§ **Material supplied**:
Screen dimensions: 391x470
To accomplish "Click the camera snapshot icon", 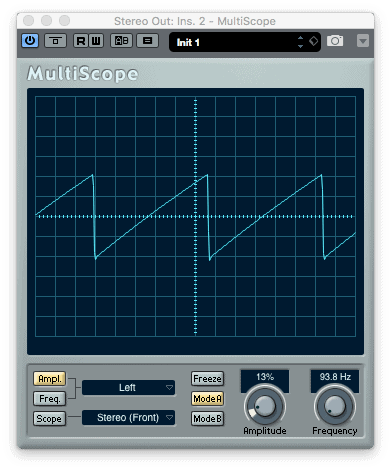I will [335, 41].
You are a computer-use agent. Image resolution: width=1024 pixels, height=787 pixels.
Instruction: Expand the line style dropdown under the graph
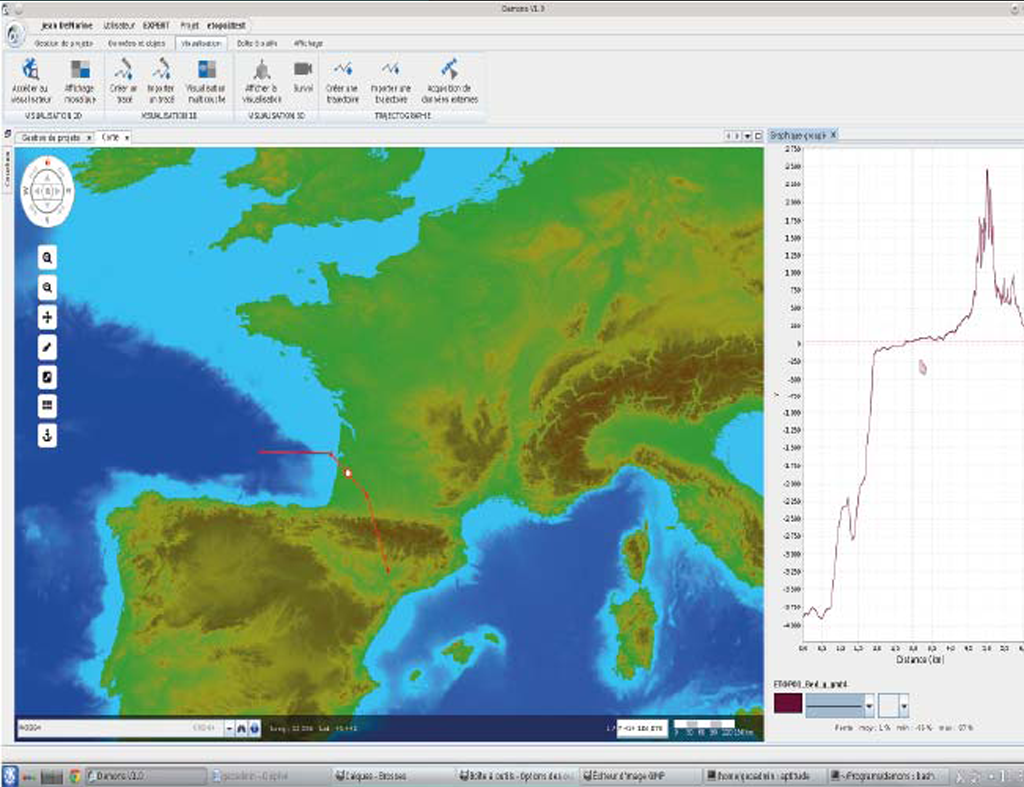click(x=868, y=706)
--
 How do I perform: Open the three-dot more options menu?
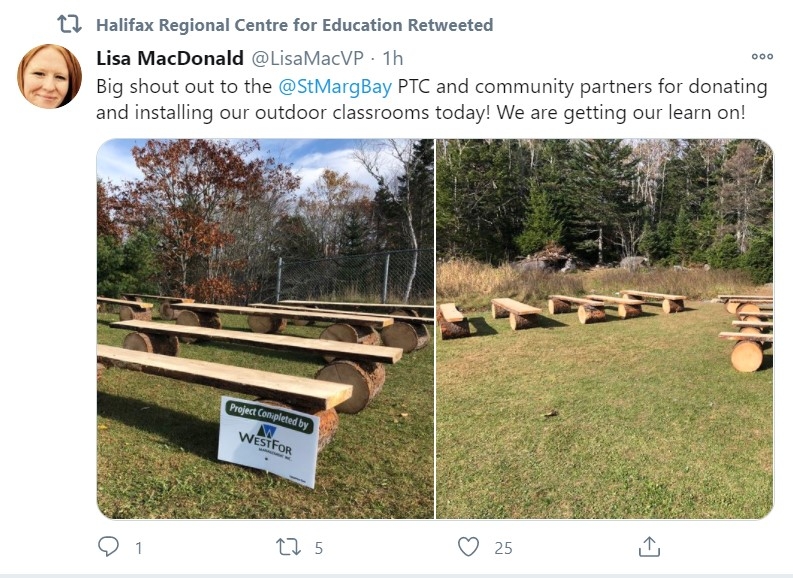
...
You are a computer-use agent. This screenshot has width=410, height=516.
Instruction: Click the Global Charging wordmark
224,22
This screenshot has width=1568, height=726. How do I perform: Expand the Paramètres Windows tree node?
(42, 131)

§ **Assignment**: Go through the data and show every line where "agent" occurs.

§ **Response to the exercise**:
You are a computer-use agent. Image resolution: width=1024 pixels, height=787 pixels.
You are a computer-use agent. This screenshot has width=410, height=516.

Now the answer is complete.